**Extrait du texte:**

* * *

Pour la première fois en Belgique, des dénombrements des personnes sans-abri ont également été organisés fin 2020 dans d’autres villes que Bruxelles. A l’initiative de la Fondation Roi Baudouin les villes d’Arlon, de Liège et de Gand, et la province de Limbourg ont mené des dénombrements et dévoilent ce que l’on appelle “La partie visible de l’iceberg”.
Le Webinaire de la Fondation Roi Baudouin du 17/03/2021 présentant les résultats des dénombrements de sans-abris et mal logés a été suivi en direct par plus de 500 personnes. Devant un tel succès, la présentation n’a malheureusement pas pu se faire de manière interactive.

* * *

**Données fournies:**
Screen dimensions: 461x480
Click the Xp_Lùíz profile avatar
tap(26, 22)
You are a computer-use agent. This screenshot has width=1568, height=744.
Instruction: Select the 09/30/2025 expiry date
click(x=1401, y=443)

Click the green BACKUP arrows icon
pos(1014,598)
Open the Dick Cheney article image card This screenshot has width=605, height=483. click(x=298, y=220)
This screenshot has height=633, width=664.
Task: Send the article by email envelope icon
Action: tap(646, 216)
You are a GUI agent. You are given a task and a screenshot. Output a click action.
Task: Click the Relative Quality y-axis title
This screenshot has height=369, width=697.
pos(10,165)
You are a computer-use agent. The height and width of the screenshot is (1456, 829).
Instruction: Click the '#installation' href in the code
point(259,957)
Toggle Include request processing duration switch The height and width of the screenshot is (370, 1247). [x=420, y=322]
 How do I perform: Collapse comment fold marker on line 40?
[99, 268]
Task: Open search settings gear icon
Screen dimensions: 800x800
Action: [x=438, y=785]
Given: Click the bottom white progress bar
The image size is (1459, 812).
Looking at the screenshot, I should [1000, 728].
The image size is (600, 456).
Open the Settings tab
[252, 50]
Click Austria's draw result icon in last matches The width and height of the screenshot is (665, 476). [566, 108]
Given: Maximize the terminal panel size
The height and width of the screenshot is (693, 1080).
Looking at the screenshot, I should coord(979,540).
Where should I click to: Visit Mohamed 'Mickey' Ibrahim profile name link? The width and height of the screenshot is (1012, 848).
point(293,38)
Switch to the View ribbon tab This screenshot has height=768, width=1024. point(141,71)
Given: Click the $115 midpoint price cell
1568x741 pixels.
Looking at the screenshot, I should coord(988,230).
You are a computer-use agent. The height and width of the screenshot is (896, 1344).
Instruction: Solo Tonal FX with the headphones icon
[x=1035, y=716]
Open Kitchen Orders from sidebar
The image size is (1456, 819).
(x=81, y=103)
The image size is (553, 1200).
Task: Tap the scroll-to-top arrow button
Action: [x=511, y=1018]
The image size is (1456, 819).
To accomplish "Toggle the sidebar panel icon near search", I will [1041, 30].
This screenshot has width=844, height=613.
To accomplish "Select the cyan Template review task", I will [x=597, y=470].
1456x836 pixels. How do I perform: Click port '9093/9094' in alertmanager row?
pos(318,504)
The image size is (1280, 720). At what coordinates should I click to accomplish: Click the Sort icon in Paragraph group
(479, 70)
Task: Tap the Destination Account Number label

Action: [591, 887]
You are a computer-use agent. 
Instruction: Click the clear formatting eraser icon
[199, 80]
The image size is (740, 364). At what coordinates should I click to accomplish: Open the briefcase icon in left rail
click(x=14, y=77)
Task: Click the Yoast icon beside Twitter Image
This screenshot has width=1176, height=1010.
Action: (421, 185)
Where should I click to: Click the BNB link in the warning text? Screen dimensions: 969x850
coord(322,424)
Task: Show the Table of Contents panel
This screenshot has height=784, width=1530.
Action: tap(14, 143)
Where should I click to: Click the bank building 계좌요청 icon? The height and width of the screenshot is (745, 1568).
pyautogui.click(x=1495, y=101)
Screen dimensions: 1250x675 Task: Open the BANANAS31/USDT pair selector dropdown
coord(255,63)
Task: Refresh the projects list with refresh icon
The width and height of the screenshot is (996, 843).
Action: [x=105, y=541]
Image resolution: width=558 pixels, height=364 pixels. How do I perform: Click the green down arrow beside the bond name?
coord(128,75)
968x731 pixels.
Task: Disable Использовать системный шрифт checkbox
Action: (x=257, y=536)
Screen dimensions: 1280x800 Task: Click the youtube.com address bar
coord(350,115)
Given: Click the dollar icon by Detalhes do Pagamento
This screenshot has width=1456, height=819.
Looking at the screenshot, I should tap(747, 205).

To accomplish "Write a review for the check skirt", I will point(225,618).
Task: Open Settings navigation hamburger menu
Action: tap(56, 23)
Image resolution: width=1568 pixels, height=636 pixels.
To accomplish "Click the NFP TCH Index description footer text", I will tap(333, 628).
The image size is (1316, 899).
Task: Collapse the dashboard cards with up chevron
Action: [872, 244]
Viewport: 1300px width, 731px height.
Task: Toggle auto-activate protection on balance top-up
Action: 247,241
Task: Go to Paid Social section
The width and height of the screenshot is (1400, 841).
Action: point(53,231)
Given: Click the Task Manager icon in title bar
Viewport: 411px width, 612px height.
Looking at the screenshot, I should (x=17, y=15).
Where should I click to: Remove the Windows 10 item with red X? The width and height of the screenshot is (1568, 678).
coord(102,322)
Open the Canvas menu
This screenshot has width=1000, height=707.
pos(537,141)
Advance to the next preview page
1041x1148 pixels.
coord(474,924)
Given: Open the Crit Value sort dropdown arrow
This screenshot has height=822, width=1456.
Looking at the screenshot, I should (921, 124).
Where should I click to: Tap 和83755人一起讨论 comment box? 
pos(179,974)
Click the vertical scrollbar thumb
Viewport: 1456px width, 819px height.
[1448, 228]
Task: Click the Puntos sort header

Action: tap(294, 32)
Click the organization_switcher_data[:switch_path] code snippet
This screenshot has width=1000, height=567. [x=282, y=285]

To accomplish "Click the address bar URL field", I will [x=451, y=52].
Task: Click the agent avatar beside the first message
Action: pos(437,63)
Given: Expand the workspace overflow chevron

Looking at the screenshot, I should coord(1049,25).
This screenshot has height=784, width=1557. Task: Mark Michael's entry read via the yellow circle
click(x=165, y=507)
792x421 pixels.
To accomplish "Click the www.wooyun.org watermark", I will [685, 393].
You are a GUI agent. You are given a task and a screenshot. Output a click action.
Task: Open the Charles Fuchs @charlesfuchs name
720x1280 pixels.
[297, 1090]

* * *

**Exercices:**
1) D'après l'extrait sur les sans-abri, quelles villes et quelle province ont mené des dénombrements fin 2020 à l'initiative de la Fondation Roi Baudouin ?
2) Reprenez l'extrait sur les sans-abri à la suite de sa dernière phrase.

**Réponses par exercice:**
1) Arlon, Liège, Gand et la province de Limbourg.

2)
Le travail de la Strada (actuellement Bruss’help) a permis de positionner la méthodologie du dénombrement bruxellois en modèle phare vis-à-vis des autres régions du pays via le Programme MEHOBEL. [1]MEHOBEL, 2018, Measuring Homelessness in Belgium : Belgian Research Action through Interdisciplinary Networks 2012-2017. Une méthodologie soutenue et financée par la FRB qui a poussé à ce que des villes belges effectuent elles aussi des dénombrements. Ceux-ci ont été menés par les chercheurs Koen Hermans de LUCAS KULeuven et Patrick Italiano de l’ULiège, en collaboration avec les administrations locales ainsi qu’un grand nombre d’associations, d’institutions et de volontaires.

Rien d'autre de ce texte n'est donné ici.